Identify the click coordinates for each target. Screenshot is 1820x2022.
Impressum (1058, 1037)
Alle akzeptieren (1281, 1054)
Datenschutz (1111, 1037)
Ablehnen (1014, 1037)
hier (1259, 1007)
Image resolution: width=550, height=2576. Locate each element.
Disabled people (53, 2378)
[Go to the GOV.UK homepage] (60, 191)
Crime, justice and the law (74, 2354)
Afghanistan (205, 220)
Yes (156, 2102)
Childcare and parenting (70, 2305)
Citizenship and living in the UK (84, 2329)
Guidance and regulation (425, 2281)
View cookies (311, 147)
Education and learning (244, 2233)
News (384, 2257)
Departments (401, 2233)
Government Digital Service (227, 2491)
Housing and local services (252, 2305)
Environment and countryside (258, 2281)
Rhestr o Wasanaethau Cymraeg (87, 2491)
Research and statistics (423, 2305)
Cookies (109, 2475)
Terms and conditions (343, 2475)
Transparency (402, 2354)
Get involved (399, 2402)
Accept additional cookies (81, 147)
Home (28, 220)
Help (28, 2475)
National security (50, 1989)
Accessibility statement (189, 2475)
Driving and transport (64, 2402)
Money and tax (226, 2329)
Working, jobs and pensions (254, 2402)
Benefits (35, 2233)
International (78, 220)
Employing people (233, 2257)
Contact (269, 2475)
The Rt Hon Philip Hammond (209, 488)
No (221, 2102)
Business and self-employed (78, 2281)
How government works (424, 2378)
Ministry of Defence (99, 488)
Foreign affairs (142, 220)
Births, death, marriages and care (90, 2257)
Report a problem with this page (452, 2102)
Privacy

--

WORK ORDER =
From the listing above, work out how many lines hold "each". The answer is the number and nothing more.

ANSWER BOX =
2